New Delhi, April 14: In a bid to iron out differences that strain the country’s ties with Bangladesh, foreign secretary Kanwal Sibal will visit Dhaka later this month to hold wide-ranging discussions with his counterpart Shamsher Mobin Chaudhury.

The three-day talks, scheduled to begin from April 28, will allow the two neighbouring countries to review the entire gamut of bilateral relations, with special emphasis on issues related to security.

The foreign secretary-level talks will be preceded by a high level meeting between the directors-general of the Border Security Force and the Bangladesh Rifles, the focus of which will be boundary related disputes.

The meeting between Sibal and Chaudhury is of special significance given Delhi’s concerns over the growing activities of Pakistan’s ISI and the Northeast insurgents in Bangladesh.

The fact that BSF and BDR top brasses will also be holding parallel meetings in Dhaka has raised hopes in the two capitals about possible resolution of some of the long-standing disputes.

Relations between Dhaka and Delhi face considerable strain, particularly on the issue of illegal immigration into India from across the border.

In February, a week-long standoff between the security forces of the two sides over the nationality of 213 snake charmers in Cooch Behar ended only after Bangladesh decided to take them back following a failed attempt to push them into India.

Bangladeshi foreign minister Morshed Khan, who arrived in Delhi within a few days of the incident to hold talks and resolve the crisis, met with little success.

The standoff between the security forces ended, but Morshed failed to strengthen bilateral ties.

The Indian leadership, that told the Bangladeshi minister some home truths, felt Morshed’s unwillingness to accept Delhi’s security concerns stood in the way of progress during the talks.

Arguing that Pakistani intelligence operatives were also present in India, the visiting foreign minister had downplayed growing ISI activities and presence of Northeast insurgents on Bangladeshi soil.

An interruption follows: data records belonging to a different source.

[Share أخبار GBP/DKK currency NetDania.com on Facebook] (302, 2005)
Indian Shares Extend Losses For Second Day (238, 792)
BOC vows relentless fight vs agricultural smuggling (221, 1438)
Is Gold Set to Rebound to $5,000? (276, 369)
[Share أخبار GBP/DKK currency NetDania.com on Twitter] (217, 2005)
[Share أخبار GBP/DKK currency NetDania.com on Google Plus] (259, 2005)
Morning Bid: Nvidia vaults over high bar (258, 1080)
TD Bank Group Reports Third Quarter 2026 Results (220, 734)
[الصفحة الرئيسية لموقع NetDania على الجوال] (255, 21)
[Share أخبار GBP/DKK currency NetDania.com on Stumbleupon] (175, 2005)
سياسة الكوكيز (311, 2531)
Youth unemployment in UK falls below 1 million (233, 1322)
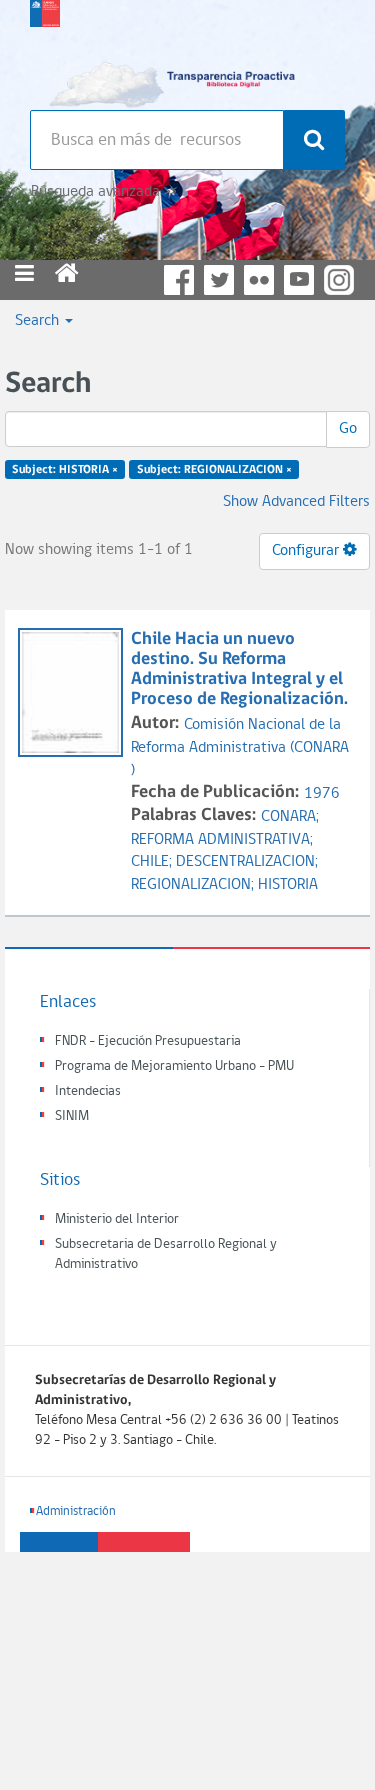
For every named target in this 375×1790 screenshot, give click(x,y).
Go (348, 429)
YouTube (299, 280)
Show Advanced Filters (296, 502)
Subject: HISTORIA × (65, 470)
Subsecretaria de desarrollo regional (45, 50)
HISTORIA (288, 885)
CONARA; (290, 817)
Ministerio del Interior (117, 1219)
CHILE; (153, 862)
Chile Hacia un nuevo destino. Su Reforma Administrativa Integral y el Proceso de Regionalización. (239, 669)
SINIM (72, 1116)
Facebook (179, 280)
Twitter (219, 280)
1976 (322, 794)
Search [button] (39, 321)
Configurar (307, 551)
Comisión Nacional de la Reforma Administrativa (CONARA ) (240, 748)
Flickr (259, 280)
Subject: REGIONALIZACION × (214, 470)
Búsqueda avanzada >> (103, 192)
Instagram (339, 280)
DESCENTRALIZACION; (247, 862)
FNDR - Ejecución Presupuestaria (148, 1041)
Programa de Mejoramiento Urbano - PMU (174, 1066)
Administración (76, 1511)
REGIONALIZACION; (194, 885)
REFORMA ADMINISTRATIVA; (222, 840)
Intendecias (88, 1091)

South Block hopes that Sibal will have better luck when he meets Chaudhury later this month.

The main thrust of the discussions will be on how to further bilateral relations. The Indian side will highlight security-related issues and Dhaka’s indifference towards Delhi’s concerns.

The standoff between the BSF and the Bangladesh Rifles in Cooch Behar was an indication of the strain in relations between the two neighbouring countries.

The firm stand taken by India to “push back” the Bangladeshi snake charmers also suggested that Delhi would no longer take a soft view on the issue of illegal immigration.

Bangladesh, on its part, is likely to draw India’s attention to the huge trade deficit that exists between the two sides in favour of the latter.

The country also has complaints about lack of access for Bangladeshi goods to the Indian market.

Last month, the commerce secretaries of the two sides identified more items on which India could remove tariff barriers and narrow the wide trade gap that exists between the two sides.

India has made it clear that it is more than willing to accommodate Bangladeshi concerns in this regard.

However, at the same time, Delhi insists that Dhaka should take some urgent steps, particularly those relating to India’s security concerns, to show that it is willing to improve bilateral ties.